Syndikusrechtsanwälte in Verband können Schriftsätze per beA oder eBO einreichen

Syndikusrechtsanwälte, die für einen Verband Rechtsdienstleistungen gegenüber Verbandsmitgliedern erbringen, können sowohl das eigene besondere elektronische Anwaltspostfach (beA) als auch das elektronische Bürger- und Organisationenpostfach (eBO) des Verbands als sicheren Übermittlungsweg nutzen.

Das BAG hat entschieden, dass der Widerruf eines gerichtlichen Vergleichs durch eine Verbandssyndikusrechtsanwältin wirksam ist, wenn er über das eBO des Arbeitgeberverbands eingereicht wird. Für den zugrunde liegenden Kündigungsrechtsstreit bedeutete das, dass er nicht durch den Vergleich beendet worden ist.

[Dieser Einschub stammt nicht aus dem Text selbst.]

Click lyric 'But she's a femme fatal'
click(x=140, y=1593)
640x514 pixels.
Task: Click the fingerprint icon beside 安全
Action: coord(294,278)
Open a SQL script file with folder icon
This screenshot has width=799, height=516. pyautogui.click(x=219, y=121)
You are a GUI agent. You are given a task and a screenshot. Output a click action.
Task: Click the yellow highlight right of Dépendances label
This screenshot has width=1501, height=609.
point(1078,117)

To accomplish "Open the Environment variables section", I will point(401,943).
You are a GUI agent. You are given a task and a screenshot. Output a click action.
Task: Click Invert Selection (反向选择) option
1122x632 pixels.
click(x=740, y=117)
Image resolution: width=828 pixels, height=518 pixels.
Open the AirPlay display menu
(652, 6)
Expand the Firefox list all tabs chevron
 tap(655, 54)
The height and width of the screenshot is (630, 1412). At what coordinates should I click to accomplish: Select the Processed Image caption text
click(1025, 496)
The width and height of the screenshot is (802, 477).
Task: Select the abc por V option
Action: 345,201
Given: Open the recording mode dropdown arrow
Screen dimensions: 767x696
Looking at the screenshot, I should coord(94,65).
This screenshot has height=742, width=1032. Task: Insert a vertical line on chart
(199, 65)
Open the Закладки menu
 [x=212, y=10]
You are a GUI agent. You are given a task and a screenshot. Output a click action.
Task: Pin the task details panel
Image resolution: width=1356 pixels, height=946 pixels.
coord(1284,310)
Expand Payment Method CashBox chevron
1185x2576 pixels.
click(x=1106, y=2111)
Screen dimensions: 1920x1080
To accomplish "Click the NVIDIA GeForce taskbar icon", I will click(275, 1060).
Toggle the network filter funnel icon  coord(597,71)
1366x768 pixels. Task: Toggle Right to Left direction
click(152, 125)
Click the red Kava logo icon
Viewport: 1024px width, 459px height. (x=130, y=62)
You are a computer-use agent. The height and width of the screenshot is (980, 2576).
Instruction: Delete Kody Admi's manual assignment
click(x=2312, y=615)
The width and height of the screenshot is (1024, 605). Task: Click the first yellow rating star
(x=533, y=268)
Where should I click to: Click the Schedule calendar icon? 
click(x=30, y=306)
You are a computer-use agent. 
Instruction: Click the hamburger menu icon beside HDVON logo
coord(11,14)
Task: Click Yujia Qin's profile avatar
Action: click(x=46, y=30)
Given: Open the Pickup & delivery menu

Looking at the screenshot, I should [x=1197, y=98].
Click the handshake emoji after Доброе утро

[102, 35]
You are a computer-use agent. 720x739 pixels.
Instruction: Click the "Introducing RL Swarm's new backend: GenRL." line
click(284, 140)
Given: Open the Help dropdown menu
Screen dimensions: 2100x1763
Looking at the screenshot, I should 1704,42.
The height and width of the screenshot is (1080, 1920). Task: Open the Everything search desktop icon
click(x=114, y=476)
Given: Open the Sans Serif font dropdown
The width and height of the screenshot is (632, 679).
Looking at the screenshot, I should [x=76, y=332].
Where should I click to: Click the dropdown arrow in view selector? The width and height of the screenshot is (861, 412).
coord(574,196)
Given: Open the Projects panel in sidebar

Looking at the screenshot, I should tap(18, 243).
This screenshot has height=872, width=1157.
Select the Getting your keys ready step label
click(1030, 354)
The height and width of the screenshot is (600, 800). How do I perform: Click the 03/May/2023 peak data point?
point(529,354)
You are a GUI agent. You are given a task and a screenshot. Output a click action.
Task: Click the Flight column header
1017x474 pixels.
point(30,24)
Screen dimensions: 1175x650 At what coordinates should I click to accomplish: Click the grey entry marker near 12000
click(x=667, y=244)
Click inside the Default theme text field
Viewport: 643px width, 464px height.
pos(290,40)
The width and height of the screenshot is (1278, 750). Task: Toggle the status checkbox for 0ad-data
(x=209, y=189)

Der Schriftsatz, mit dem der bevollmächtigte Arbeitgeberverband den Widerruf des Vergleichs fristgemäß erklärt hatte, schloss mit der maschinenschriftlichen Wiedergabe des Namens einer Syndikusrechtsanwältin ab. Als Absender wies der Authentizitäts- und Integrationsnachweis den Arbeitgeberverband aus. Eine qualifizierte elektronische Signatur ergibt sich aus diesem Nachweis nicht.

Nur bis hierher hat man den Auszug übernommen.